Top of Given data

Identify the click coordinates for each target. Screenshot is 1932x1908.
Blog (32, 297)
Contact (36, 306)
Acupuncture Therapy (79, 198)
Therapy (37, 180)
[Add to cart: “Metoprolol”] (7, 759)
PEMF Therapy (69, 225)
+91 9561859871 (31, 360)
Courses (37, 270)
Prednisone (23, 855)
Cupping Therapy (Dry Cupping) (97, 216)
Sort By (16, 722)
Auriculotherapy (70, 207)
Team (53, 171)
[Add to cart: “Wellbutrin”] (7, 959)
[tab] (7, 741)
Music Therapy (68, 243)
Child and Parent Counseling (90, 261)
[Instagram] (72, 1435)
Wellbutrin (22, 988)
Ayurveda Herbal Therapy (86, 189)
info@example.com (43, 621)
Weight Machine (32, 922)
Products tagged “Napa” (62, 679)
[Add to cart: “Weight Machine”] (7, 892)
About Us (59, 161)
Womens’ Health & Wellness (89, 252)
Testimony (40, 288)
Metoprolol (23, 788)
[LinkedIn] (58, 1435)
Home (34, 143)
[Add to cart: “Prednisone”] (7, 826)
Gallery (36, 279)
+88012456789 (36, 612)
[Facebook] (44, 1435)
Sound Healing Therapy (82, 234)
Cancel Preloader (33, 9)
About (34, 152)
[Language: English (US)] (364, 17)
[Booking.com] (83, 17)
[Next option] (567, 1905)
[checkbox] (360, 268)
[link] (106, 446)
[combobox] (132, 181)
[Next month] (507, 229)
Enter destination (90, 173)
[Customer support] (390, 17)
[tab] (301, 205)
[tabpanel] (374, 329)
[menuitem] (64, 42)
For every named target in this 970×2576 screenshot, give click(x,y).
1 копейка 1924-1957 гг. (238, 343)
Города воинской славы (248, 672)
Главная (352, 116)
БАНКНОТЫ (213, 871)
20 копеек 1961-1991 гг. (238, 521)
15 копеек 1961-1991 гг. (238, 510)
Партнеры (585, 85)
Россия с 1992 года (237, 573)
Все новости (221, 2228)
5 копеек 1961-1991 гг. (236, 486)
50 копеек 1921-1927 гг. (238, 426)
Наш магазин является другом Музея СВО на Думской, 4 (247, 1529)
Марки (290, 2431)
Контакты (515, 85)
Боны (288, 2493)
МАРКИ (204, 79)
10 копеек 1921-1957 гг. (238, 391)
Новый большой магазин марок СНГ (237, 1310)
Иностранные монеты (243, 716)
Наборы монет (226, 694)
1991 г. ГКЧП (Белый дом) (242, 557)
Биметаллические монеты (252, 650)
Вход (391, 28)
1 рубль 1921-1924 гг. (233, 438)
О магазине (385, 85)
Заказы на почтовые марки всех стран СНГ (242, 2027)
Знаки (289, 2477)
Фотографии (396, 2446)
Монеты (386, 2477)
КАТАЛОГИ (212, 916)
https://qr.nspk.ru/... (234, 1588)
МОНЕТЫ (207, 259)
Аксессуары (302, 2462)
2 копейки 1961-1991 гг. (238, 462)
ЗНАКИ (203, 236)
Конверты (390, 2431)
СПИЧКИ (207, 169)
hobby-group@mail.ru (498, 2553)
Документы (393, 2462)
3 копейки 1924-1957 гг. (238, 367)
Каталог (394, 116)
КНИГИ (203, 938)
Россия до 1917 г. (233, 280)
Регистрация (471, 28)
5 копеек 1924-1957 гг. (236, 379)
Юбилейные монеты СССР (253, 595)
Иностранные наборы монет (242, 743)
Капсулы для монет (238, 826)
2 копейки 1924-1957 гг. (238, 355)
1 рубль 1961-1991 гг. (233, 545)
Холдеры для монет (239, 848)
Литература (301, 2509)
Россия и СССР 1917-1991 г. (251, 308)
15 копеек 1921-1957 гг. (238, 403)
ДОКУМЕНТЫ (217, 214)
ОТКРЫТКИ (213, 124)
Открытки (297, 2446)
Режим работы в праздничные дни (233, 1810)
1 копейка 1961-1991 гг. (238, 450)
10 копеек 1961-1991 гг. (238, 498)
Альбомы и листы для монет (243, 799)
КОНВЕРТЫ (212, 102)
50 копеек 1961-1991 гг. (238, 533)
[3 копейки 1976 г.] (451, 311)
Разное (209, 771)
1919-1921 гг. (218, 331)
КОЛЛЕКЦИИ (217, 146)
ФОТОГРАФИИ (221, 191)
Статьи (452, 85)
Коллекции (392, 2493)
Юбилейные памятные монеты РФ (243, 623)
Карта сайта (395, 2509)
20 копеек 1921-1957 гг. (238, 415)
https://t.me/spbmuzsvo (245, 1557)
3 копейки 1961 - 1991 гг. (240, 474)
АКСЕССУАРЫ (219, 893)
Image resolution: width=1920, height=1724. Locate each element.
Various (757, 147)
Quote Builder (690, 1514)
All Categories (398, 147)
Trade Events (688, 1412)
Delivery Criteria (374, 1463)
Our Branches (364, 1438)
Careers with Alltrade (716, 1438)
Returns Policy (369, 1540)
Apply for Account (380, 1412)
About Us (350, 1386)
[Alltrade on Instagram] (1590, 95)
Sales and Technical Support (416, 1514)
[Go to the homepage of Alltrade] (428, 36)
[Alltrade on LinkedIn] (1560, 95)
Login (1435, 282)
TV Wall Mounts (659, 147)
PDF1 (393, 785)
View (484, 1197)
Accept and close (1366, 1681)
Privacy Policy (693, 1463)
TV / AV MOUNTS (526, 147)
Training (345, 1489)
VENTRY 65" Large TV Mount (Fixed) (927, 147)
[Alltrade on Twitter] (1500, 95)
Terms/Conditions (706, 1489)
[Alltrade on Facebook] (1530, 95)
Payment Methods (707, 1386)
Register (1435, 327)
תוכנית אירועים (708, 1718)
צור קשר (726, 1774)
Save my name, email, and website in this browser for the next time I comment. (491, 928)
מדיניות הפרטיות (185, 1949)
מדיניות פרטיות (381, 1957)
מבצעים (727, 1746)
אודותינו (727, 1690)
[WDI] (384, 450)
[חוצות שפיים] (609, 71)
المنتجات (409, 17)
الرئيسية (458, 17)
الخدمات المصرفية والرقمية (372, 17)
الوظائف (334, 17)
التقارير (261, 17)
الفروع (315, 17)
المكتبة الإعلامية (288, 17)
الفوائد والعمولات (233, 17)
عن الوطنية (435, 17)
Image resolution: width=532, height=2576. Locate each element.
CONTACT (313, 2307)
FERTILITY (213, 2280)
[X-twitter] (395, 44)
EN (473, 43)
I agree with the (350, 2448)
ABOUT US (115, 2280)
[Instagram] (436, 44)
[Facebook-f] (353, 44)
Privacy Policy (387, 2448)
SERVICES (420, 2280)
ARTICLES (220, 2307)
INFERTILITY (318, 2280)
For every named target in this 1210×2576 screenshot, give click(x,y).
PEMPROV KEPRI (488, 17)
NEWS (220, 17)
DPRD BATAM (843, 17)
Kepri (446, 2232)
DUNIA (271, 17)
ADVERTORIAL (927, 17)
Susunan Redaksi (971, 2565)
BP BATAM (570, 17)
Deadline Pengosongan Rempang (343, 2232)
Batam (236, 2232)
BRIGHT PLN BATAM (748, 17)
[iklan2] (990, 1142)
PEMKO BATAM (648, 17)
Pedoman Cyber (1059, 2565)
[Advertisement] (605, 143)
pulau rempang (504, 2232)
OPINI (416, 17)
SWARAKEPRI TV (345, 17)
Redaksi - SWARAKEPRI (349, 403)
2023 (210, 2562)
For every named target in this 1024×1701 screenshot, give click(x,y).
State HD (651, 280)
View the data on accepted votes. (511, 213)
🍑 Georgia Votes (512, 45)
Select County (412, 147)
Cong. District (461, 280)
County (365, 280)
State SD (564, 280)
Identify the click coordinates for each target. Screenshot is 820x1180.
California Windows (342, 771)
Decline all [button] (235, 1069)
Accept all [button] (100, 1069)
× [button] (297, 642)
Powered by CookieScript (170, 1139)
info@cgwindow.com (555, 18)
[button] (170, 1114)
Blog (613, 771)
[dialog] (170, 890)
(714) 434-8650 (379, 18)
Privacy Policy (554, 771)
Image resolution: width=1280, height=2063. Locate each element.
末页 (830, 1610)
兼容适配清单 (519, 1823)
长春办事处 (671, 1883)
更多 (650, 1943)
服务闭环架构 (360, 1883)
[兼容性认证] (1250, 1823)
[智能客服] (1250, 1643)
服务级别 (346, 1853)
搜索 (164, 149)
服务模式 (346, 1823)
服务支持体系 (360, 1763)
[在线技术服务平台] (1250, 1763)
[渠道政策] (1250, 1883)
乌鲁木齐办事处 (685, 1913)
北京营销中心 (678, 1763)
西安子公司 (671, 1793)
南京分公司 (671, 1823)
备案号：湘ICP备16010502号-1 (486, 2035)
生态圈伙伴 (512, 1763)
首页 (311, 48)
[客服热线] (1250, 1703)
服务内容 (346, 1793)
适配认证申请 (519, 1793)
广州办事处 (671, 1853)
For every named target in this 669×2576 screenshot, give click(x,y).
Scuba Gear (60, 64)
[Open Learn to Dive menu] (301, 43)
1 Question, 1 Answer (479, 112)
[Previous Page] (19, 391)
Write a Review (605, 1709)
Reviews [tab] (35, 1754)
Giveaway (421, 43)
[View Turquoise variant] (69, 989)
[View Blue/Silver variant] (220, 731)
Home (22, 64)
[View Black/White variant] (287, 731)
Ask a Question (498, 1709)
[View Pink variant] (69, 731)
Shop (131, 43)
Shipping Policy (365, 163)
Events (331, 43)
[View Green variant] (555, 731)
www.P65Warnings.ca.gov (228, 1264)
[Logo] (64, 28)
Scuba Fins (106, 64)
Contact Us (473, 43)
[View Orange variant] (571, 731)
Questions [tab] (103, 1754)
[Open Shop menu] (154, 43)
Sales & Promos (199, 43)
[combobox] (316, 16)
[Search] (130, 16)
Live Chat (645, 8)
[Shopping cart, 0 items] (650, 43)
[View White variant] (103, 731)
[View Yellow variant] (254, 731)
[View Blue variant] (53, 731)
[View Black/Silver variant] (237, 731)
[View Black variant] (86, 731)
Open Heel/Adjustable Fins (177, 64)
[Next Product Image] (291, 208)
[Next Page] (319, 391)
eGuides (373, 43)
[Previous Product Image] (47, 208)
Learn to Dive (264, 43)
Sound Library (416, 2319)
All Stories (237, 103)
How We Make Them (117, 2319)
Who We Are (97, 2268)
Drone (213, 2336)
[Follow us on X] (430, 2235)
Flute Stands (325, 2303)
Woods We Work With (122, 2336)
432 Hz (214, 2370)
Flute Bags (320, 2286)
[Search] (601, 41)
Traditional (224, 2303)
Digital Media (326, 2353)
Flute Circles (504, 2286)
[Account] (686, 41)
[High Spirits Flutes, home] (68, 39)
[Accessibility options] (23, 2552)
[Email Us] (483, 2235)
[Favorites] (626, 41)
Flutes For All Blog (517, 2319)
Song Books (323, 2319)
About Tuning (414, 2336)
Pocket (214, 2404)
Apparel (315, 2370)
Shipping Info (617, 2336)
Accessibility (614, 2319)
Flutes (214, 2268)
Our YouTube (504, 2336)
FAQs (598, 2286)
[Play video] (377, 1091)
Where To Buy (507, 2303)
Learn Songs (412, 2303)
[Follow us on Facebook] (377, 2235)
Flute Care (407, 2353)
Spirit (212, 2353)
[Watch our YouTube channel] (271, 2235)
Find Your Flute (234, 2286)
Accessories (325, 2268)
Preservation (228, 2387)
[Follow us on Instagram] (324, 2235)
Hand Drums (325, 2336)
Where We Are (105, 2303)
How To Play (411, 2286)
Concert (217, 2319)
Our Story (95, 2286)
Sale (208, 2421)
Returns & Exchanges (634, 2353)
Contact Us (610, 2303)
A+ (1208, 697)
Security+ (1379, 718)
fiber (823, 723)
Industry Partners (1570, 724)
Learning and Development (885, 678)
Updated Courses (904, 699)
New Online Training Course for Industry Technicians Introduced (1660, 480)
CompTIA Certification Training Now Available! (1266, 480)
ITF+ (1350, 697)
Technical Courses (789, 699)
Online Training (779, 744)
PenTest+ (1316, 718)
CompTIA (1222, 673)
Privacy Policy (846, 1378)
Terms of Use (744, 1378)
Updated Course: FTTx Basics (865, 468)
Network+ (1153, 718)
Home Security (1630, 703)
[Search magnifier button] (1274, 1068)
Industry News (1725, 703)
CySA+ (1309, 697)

Bottom of Given data

• Activity: Each line from the one with "[Play video] (377, 1091)" through the end of the entries above must be set down exactly, both end lines included, and no other line may appear.

• Response area:
[Play video] (377, 1091)
Where To Buy (507, 2303)
Learn Songs (412, 2303)
[Follow us on Facebook] (377, 2235)
Flute Care (407, 2353)
Spirit (212, 2353)
[Watch our YouTube channel] (271, 2235)
Find Your Flute (234, 2286)
Accessories (325, 2268)
Preservation (228, 2387)
[Follow us on Instagram] (324, 2235)
Hand Drums (325, 2336)
Where We Are (105, 2303)
How To Play (411, 2286)
Concert (217, 2319)
Our Story (95, 2286)
Sale (208, 2421)
Returns & Exchanges (634, 2353)
Contact Us (610, 2303)
A+ (1208, 697)
Security+ (1379, 718)
fiber (823, 723)
Industry Partners (1570, 724)
Learning and Development (885, 678)
Updated Courses (904, 699)
New Online Training Course for Industry Technicians Introduced (1660, 480)
CompTIA Certification Training Now Available! (1266, 480)
ITF+ (1350, 697)
Technical Courses (789, 699)
Online Training (779, 744)
PenTest+ (1316, 718)
CompTIA (1222, 673)
Privacy Policy (846, 1378)
Terms of Use (744, 1378)
Updated Course: FTTx Basics (865, 468)
Network+ (1153, 718)
Home Security (1630, 703)
[Search magnifier button] (1274, 1068)
Industry News (1725, 703)
CySA+ (1309, 697)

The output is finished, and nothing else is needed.